There’s a narrative that keeps coming up in discussions about AI: that it’s all built on theft. That the models powering Claude, Cursor and others were trained on open source code without permission. That developers never consented to having their work scraped and fed into these systems.
I get it. And yes, there’s something uncomfortable about the fact that nobody asked. But here’s the thing: we’ve been here before.
When search engines started indexing the web, they didn’t ask permission from every website owner. When Google scanned millions of books, publishers and authors sued. When hip-hop artists began sampling existing music, it was called stealing before it became an art form with its own licensing systems.
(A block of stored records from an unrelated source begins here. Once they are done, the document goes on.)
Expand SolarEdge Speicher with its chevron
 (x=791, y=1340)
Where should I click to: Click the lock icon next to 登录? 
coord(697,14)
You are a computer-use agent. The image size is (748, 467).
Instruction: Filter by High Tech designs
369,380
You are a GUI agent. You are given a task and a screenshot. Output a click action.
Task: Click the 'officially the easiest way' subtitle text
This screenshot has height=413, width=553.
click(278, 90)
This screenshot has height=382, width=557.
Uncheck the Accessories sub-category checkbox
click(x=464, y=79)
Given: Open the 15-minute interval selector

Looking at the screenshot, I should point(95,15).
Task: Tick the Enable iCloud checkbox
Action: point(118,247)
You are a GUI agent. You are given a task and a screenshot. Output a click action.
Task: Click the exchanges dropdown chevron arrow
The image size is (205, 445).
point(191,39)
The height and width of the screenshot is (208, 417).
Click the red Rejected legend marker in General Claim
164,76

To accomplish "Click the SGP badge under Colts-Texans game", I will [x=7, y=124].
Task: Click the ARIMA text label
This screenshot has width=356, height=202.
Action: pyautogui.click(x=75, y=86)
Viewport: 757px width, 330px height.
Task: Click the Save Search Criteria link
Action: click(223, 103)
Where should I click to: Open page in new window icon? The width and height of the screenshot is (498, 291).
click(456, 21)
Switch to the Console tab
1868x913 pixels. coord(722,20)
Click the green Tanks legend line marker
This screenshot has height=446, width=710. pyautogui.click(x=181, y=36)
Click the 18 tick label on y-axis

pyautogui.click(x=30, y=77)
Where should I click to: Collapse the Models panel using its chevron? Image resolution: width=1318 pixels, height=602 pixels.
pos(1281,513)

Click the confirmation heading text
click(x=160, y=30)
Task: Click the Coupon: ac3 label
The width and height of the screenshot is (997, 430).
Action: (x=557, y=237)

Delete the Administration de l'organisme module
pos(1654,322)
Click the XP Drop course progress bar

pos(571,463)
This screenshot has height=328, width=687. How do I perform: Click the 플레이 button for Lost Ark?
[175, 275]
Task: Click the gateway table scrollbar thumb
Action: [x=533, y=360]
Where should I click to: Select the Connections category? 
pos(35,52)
Now, I know what you’re thinking: those comparisons aren’t quite fair. Google gives you traffic in return. Sampling led to licensing deals. But OpenAI, Anthropic and others? They’re making billions while the developers whose code they trained on see nothing in return.
That’s a valid point. And I don’t think we should pretend it isn’t.
I publish open source code myself. I release it under licenses that explicitly allow others to learn from it and build upon it. The mass-scale training of AI models wasn’t something any of us anticipated. But the principle of sharing knowledge so others can build on it? That’s been the heart of open source from the start.
Was training AI models on that code a grey area? Probably. Is it clearer in hindsight than it was at the time? Definitely. Should there be conversations about how value gets distributed? Absolutely.
For me, this ship has sailed. Not in the sense that we should forget about it or shrug it off. But in the sense that letting this constantly loom over what AI is capable of today is becoming a non-argument. The question isn’t whether the foundation was messy. It’s what we build from here.